Apuro el paso para alcanzar a la combi que acaba de detenerse en el paradero prohibido. Sí, apuro mis piernas como me enseñaron en el colegio, a caminar con “paso ligero” cuando había un simulacro de temblor. Hoy me sirve más para alcanzar combis que para salvar mi propia vida. Para variar estoy tarde, para variar no miro al cobrador a los ojos cuando pago el pasaje, para variar me dan una moneda que pienso -tiene que ser falsa- pero no reclamo nada. Me tiro en el primer asiento vacío al lado de la ventana y reviento el volumen de mis audífonos, total ya estoy un poco sorda y no aguanto la cumbia de este carro.
El cielo gris me distrae de la hora, no tengo idea de qué tan tarde voy a llegar a mi clase. De nuevo el mismo trayecto que me sé de memoria; las mismas casas y graffitis en las paredes, un par de avisos nuevos demasiado estridentes y entonces pienso… ¿qué fecha estamos? ¿qué día es hoy? ¿hace cuantos días que no voy a ver a mi abuela en el hospital?
De pronto siento que ya no estoy viajando en Javier Prado, creo que estoy en un túnel amarillo y el carro va a 120 kilómetros por hora.

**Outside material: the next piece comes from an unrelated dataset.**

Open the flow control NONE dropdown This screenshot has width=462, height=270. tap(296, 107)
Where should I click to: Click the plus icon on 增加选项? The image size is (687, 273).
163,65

Mi memoria me pone imágenes en la ventana que se suceden una tras otra sin aparente orden cronológico, qué carajos está pasando.
Me veo en un enorme ascensor lleno de gente, tirada en el jardín leyendo un mensaje de mi papá: “tu abuela está en cuidados intensivos”, saliendo del hospital a las ocho de la noche completamente a oscuras, entregándole mi dni a una enfermera que me mira con pena, lavándome las manos con alcohol y poniéndome una bata para entrar a su cuarto, hablando con ella y contándole que al día siguiente me voy de paseo, agarrándole la mano hinchada, llorando de pie al lado de su cama, mi primo abrazándome mientras temblaba, mi mamá y mi hermana sentadas en la cama llorando un miércoles 24 de julio en la madrugada…
Regreso del vacío, del hueco en mi memoria y me doy cuenta que no soy la nieta ingrata. Que han pasado dos meses y que ya no tengo que ir a verla en el hospital, que se acabaron los 15 minutos contados de mirar las máquinas y apretarle las manos frías, de rezar en silencio y no saber qué decir en voz alta. Que hoy solo me queda ir al cementerio y ponerle flores, extrañarla siempre y tragarme las lágrimas que están a punto de desbordar mis ojos cuando la pienso.
Casi como un alivio, hoy te vi en mi sueño. Te habías mudado a una nueva casa y ahora algunos de mis primos y yo teníamos el privilegio de vivir contigo. Tenías exactamente la misma ropa que hace unos tres cumpleaños pasados míos. Estabas feliz, sonriendo, abrazándome sin parar. Regañando a mi mamá como solías hacer siempre, defendiéndome y engriéndome. Yo también sonreía, me dejaba abrazar, permitía que el sentimiento de tranquilidad me llenara por completo.
Ya no me persiguen más imágenes de hospitales ni tristezas, no me siento ingrata ni malagradecida como me llaman por aquí. Te he visto sonreír de nuevo y sé que desde donde sea que estés me miras como quien dice “no te preocupes, todo va a estar bien”. Gracias por enviarme ese abrazo, tu amor sin duda sobrepasa espacio y tiempo, sé que esta carta también llegará hasta el cielo.